In a telephone interview with Kitco News, Ronald-Peter Stoeferle, fund management at Incrementum AG and an author of the annual In Gold We Trust report, said that now is the time to look at adding gold to a portfolio as sentiment can't get much worse than it already is.
"Gold is doing exactly what it should be doing. When everyone was worried about the pandemic, they couldn't buy enough gold. Now that the economy is improving, everyone hates it. Nobody wants to hold gold anymore," he said. "This means we are close to a bottom. From a contrarian point of view, gold has a pretty nice set up."
Stoeferle added that he sees resilient strength in gold despite the negative headlines and strong headwinds buffeting the market, including rising bond yields, record equity market valuations, an improving economic outlook and even record bitcoin prices.
"We have seen gold prices correct, but I have no doubts about this long-term bull market," he said.
Last week gold prices bounced off a double bottom below $1,700 an ounce. Stoeferle added that gold is still more than $200 above last year's lows and current prices still represent impressive margins for gold producers.
While the gold market has suffered because of rising nominal bond yields, Stoeferle said he sees the bond market selloff as short-sighted.
"Because of all the money that has been pumped into financial markets, rising deficits around the world, we simply can't afford significantly higher significantly higher rates," he said. "The financial system is still too fragile to handle higher real interest rates."
Stoeferle said that equity markets, at record valuations, are incredibly dependent on the Federal Reserve's ultra-loose monetary policies. He added that there is potential for a significant correction if the central bank started to talk about reducing their balance sheet.
"The taper tantrum of 2013 would look like a kindergarten party compared to what we would see now if the Fed even talked about slow down its purchase," he said.
Stoeferle added that the world is seeing a paradigm shift in government spending and the days of conservative budget policies have disappeared.
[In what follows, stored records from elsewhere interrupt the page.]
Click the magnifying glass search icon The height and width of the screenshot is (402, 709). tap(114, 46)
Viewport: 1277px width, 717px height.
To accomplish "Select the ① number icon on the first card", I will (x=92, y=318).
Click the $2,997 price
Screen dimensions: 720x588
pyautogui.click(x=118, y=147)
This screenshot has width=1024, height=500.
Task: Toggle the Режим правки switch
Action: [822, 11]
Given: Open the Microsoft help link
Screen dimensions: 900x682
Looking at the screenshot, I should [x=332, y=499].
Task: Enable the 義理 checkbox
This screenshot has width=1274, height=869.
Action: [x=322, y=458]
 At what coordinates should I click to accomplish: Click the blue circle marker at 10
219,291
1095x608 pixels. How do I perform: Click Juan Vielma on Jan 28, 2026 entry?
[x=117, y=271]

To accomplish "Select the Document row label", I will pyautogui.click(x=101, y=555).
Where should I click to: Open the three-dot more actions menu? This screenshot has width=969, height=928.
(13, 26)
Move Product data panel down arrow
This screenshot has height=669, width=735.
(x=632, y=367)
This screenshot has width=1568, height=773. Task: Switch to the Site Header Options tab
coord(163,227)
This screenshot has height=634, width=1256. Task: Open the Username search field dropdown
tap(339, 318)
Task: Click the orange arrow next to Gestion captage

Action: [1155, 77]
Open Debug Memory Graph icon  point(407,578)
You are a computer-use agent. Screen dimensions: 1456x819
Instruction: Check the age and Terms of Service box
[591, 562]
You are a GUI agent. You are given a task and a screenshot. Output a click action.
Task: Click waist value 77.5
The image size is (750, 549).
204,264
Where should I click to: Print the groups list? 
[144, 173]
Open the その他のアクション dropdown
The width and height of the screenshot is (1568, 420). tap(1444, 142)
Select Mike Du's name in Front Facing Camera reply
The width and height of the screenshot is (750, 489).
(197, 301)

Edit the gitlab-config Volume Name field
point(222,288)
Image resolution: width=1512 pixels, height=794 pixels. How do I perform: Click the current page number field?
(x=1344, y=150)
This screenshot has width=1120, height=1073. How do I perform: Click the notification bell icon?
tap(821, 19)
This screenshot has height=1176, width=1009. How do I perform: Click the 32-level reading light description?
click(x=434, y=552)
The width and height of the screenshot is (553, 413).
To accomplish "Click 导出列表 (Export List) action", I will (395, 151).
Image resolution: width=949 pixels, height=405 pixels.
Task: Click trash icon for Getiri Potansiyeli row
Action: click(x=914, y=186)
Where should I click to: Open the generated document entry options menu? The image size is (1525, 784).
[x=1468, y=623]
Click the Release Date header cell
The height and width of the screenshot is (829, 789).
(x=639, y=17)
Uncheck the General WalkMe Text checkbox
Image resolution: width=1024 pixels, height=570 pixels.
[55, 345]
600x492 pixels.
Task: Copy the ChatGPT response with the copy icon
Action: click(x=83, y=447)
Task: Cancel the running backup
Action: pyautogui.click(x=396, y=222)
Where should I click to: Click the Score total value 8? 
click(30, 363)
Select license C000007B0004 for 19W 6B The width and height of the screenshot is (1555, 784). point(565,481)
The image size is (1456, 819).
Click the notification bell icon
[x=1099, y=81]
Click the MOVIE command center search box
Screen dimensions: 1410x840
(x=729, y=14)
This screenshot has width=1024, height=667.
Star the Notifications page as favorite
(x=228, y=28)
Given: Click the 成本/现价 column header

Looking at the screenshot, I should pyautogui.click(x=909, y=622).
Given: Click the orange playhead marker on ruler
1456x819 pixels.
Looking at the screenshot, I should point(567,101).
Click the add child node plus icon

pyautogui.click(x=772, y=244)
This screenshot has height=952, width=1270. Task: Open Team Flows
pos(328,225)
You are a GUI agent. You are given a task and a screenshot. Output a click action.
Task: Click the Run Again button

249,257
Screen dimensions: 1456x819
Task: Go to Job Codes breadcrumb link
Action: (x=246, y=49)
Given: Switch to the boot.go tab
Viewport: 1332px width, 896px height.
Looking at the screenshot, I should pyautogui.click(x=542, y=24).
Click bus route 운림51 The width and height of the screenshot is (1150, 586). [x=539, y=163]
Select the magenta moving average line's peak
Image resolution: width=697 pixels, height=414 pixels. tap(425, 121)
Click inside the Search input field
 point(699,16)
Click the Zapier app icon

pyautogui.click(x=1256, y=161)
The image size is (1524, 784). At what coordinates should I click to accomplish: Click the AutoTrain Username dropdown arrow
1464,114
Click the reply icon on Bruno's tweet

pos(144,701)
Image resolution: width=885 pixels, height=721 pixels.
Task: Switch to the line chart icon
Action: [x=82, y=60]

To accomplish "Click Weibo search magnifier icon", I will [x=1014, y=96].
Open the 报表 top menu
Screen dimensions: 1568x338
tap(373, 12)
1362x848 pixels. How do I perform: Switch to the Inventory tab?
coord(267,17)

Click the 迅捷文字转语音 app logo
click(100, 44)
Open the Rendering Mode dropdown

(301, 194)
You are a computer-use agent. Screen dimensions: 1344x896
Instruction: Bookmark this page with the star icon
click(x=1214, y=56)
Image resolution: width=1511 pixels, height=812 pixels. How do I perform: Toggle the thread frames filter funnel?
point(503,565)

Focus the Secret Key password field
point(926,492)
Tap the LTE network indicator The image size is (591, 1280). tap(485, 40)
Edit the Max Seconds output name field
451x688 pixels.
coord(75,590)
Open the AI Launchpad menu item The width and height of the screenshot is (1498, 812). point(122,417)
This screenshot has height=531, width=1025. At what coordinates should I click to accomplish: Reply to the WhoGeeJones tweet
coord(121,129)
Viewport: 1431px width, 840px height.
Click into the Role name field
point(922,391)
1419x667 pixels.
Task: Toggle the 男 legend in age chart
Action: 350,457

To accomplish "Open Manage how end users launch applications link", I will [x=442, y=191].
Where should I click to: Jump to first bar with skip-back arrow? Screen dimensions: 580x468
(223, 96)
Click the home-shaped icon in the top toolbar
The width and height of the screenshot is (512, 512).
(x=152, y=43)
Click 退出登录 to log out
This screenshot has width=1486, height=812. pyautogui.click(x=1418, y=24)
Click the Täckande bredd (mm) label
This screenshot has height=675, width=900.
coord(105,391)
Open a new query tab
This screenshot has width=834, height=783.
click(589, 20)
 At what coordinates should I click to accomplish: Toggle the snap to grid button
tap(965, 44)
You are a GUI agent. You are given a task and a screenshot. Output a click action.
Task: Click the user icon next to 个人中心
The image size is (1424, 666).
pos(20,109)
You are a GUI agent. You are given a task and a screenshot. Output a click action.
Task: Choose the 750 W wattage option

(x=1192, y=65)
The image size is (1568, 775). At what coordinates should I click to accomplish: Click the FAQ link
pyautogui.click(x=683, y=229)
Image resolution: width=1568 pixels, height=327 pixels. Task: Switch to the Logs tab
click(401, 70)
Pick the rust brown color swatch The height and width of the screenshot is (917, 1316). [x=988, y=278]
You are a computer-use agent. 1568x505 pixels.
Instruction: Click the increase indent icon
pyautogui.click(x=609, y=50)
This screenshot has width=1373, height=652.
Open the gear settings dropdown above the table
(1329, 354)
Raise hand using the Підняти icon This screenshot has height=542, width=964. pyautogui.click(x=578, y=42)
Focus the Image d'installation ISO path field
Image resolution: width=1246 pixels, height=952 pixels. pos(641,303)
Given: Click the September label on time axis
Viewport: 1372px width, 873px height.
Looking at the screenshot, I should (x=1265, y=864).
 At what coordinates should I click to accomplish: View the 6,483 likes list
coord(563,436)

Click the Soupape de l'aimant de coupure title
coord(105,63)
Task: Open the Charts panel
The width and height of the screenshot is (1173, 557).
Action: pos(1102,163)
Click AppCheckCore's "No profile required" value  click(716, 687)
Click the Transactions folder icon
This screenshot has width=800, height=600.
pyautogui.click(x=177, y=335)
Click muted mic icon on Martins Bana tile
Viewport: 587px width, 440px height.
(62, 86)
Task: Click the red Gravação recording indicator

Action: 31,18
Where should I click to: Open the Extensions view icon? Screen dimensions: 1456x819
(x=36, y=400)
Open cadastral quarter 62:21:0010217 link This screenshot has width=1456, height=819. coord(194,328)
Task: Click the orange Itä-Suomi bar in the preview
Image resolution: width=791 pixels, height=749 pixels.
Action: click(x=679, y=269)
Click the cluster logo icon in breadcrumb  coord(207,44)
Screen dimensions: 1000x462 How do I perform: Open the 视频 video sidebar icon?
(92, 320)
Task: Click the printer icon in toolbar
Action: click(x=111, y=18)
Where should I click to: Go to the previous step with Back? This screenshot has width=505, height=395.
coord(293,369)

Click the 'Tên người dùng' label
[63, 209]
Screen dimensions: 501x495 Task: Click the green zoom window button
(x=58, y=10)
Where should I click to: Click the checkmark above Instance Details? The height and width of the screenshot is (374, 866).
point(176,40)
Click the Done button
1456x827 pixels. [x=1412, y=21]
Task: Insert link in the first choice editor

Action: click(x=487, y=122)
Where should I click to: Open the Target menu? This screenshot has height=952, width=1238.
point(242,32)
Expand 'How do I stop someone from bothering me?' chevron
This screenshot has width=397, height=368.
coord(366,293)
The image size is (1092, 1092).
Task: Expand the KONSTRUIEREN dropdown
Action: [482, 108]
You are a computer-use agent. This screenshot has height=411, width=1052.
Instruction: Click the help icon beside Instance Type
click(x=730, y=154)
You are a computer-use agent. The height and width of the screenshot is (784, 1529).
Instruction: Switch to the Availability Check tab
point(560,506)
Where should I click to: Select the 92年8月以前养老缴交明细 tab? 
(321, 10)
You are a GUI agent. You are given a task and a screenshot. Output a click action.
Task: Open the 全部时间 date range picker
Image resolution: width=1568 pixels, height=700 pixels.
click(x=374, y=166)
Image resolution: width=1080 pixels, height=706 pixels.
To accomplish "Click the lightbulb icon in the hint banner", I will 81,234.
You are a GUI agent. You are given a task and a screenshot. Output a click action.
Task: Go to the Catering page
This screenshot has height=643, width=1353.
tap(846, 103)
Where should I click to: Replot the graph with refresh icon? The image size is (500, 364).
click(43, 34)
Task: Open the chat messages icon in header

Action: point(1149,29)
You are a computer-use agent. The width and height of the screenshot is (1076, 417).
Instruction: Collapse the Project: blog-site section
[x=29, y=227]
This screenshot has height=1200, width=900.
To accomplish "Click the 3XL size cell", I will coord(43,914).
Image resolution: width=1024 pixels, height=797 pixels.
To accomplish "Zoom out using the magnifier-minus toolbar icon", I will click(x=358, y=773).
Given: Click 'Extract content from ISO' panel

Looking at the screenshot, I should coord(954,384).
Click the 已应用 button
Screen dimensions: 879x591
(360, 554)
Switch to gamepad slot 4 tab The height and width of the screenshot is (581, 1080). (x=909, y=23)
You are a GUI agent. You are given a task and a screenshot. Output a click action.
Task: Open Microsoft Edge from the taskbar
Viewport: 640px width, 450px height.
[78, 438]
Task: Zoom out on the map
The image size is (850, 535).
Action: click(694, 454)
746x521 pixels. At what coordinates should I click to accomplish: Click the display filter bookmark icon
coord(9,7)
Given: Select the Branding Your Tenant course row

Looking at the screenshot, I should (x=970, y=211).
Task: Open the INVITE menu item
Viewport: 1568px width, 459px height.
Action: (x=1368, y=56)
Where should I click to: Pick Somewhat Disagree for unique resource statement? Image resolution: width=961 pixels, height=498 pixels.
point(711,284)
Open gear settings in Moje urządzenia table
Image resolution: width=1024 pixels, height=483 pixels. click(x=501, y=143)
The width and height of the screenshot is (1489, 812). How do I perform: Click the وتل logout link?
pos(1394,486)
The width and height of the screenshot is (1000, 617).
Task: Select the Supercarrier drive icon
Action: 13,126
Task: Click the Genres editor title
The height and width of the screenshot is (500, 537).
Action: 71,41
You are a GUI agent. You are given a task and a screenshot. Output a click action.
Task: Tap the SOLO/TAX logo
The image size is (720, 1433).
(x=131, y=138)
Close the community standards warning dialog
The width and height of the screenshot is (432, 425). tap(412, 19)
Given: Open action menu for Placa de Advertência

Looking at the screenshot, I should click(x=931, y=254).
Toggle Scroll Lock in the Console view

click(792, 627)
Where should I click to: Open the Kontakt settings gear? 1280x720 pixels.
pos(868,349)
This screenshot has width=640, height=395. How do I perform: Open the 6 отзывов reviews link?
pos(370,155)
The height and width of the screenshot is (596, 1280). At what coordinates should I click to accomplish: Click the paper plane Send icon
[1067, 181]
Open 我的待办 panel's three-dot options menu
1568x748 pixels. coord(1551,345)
He also said that if the bond market continues to sell off at its current pace, the Federal Reserve will be forced to step and cap bond yields.
"Powell is trying to play the tough guy with markets, but I think at some point he will give in," he said. "I think we're really close to a breaking point."
Not only does Stoeferle see the Federal Reserve and other central banks keeping interest rates lows, but the threat of rising inflation means that real interest rates will. Stoeferle added that a lot of companies are getting very nervous as commodity prices rise across the board.
"We are seeing the price of everything rise. People really try to get out of paper money and get into real assets. It's not a healthy market right now and gold at current levels offers investors real value," he said.
Along with holding gold, Stoeferle said investors should look at the mining sector.
Although gold is off its August record highs, the mining sector is expected to continue to see solid margins and generate unprecedented free cash flow.
"The mining sector is in a very healthy environment and creating real value for investors," he said.